Tatsächlich sind es zwei, einer mit roten und einer mit gelben Beeren. Sie beherrschen eine Gartenecke hinter dem Haus, davor zum Schutz ein Spalier von Fingersträuchern. Und den Schutz braucht man wirklich, haben die Sträucher doch bis zu 8 cm lange Dornen. Kein Wunder, dass in dieser Ecke Efeu und wilde Waldrebe fröhlich vor sich hin wuchern, denn freiwillig komme ich dem Feuerdorn nicht in die Nähe.

Allerdings, alle paar Jahre zwingt mich sein ungestümes Wachstum dazu. Wenn der Nachbar hinter meinem Garten anklingen lässt, dass er keine Sonne mehr in seinem Garten hat, wird es Zeit, den Feuerdorn zu schneiden. Damit ich möglichst für mehrere Jahre Ruhe habe, wird es dann ein Radikalschnitt von vier Metern auf Augenhöhe. Begleitet wird die Aktion vom lärmenden Geschrei einer Spatzenhorde, die in dem Feuerdorn ihren Schlafplatz hat. Natürlich habe ich ein schlechtes Gewissen, ich würde mir auch nicht gern mein Zuhause wegnehmen lassen. Aber da müssen sie leider durch.

Heute war es wieder einmal soweit: Ich habe den Feuerdorn geschnitten. Besser gesagt, ich habe angefangen, denn mit einem Vormittag ist es keinesfalls getan. Wegen der wehrhaften Dornen kann ich mich nur vorsichtig Ästchen für Ästchen durch das Gestrüpp arbeiten, immer auf der Hut, wo ich hingreife. Die Zweige muss ich zu allem Überfluss auch noch entasten und klein schnippeln, denn durch den sparrigen Wuchs wäre sonst jedes Gefäß zum Wegbringen ständig voll. Ein Gartensack kommt gar nicht in Frage, der wäre im Nu zerfetzt. Heuer bin ich auf die Idee gekommen, meine Regentonnen zu befüllen, derzeit brauche ich sie ja noch nicht. Gute Idee, aber das Schnippeln bleibt mir nicht erspart.

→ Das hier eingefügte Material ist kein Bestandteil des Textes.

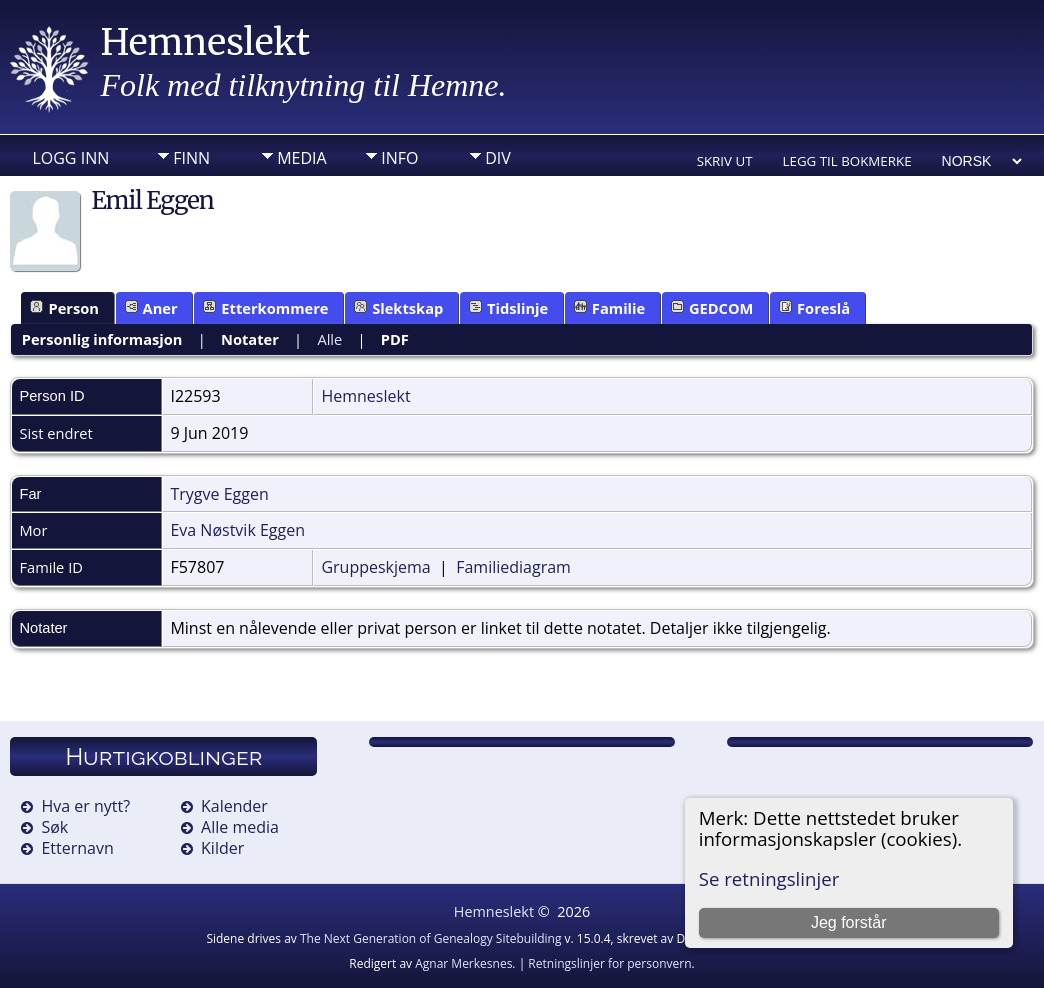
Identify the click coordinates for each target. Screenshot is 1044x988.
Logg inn (70, 158)
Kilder (222, 848)
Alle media (240, 827)
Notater (250, 339)
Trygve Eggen (219, 494)
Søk (54, 827)
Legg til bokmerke (847, 161)
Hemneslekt (205, 42)
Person (64, 308)
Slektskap (398, 308)
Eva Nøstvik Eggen (237, 530)
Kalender (234, 806)
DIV (498, 158)
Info (399, 158)
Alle (329, 339)
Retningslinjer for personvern (609, 963)
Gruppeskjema (375, 567)
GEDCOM (712, 308)
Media (301, 158)
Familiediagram (513, 567)
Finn (191, 158)
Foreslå (814, 308)
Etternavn (77, 848)
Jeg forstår (849, 922)
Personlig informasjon (102, 339)
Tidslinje (508, 308)
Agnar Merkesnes (463, 963)
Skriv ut (725, 161)
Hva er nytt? (85, 806)
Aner (151, 308)
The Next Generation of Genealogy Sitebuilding (431, 938)
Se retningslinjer (769, 878)
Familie (609, 308)
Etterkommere (265, 308)
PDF (395, 339)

Kleine Verletzungen bleiben nicht aus. Vor Jahren drehte sich ein dicker Stamm unvorhergesehen in meine Richtung und landete auf meinem Kopf. Als die Stelle nach zwei Wochen immer noch ziemlich weh tat, kratzte ich an der Kruste herum und zog zum Entsetzen meiner Kollegin einen zwei Zentimeter langen Dorn aus meiner Schädeldecke. Die nächste Anschaffung war eine Astschere mit Teleskopstange.

Mein Sohn, sonst zwar kein begeisterter, aber geduldiger Helfer bei schwereren Gartenarbeiten, winkt bei dem Wort „Feuerdorn“ nur milde lächelnd ab. Den kennt er schon. Wenn er dann noch grinsend „netter Versuch, Mutter“ hinzufügt, bereue ich meine liberale Erziehung. Der Vorschlag meines Mannes, den Gärtner zu engagieren, ist mir zu gefährlich: Kein Gärtner würde so behutsam zu Werke gehen wie ich und die Folge davon wären zersplitterte Stücke und Dornen im ganzen Umkreis. Da ich den ganzen Sommer über barfuß unterwegs bin… Zur Motivation für die einsame grausliche Arbeit habe ich mir schon vor Jahren einen psychologischen Trick ausgedacht: Ich verbitte mir jede andere Gartenarbeit (die ich im Frühjahr kaum erwarten kann), solange der Feuerdorn nicht geschnitten ist. Jedes Mal schwöre ich mir, dass ich das zum letzten Mal mache, wenn er noch einmal zu groß wird, wird er ausgegraben.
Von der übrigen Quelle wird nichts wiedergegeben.